We implement the TC-like vortex test case with a series of uniform resolution runs (as listed in Table 1) which can readily be compared to the high-resolution c2048 (≈5 km) simulation. The time step changes in proportion to the grid resolution. Figure 3 depicts the growth in the maximum magnitude of relative vorticity for the main vortex in uniform resolution runs with grid spacings between ≈160 km (c64) and ≈5 km (c2048). In general, vortices in higher-resolution runs have larger maximum vorticity over the first 10 days, while the c64 resolution is too coarse to properly resolve the vortex and it slowly weakens.

Fig. 3.
Fig. 3.

The daily maximum relative vorticity of the strengthening vortex over a period of 13 days for uniform runs with resolutions from c64 to c2048. This vorticity value is only for the central vortex; it excludes any maximum that may occur in the secondary vortices spunoff.
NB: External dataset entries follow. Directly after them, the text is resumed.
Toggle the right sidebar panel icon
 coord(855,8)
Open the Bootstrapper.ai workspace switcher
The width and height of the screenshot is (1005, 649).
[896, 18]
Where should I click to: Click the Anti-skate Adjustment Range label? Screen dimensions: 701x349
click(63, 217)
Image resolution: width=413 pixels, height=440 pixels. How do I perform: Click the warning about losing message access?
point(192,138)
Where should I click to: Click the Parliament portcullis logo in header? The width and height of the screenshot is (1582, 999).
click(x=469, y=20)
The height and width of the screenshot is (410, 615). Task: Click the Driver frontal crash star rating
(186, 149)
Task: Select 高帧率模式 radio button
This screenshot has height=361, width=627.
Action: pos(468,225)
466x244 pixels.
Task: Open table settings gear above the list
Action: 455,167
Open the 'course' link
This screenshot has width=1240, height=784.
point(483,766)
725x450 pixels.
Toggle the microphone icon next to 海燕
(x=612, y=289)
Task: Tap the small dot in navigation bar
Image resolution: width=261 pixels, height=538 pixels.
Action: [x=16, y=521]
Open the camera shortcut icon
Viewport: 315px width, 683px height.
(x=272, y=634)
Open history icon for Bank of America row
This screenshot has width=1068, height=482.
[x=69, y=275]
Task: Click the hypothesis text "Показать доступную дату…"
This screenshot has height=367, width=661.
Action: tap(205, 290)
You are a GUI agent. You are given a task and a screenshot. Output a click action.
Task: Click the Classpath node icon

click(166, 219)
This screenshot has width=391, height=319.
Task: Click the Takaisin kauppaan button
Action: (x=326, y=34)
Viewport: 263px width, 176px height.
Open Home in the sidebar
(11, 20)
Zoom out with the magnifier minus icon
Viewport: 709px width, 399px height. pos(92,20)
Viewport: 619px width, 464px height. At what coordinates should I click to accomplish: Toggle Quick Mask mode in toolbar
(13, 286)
Citation: Monthly Weather Review 147, 10; 10.1175/MWR-D-18-0392.1

In Fig. 3 we see that the c256 run strengthens more rapidly after day 9 in comparison to higher resolution runs. The c256 run’s peak vorticity is higher than the c512 and c1024 runs by day 12, which peak between days 11 and 12 before weakening. This is in contrast to a continued increase in strength with increasing resolution that would be expected in a pure dynamics simulation. This difference in vorticity strength can be seen in Fig. 4, which depicts the relative vorticity field for uniform runs c256 (≈40 km), c512 (≈20 km), and c1024 (≈10 km) at day 9 in Figs. 4a–c and day 12 in Figs. 4d–f respectively. The collapse and roll-up of the main vortex at day 9 and the secondary vortex observed at day 12 are clearly resolved in the c1024. In contrast, the c256 run neither develops the distinct vortex ring structure nor its collapse. The c256 and coarser resolutions are unable to resolve the ring-like structure that the physics forcing induces. Instead, they dissipate that finescale feature into a broader area of vorticity that continues to strengthen rather than collapsing and weakening.

Fig. 4.
Fig. 4.

Relative vorticity field of the strengthening vortex case at (a)–(c) day 9 and (d)–(f) day 12 for uniform runs (a),(d) c256 resolution, (b),(e) c512 resolution, and (c),(f) c1024 resolution. These plots correspond to the day 9 uniform c2048 plot Fig. 1g, and day 12 plot Fig. 1i.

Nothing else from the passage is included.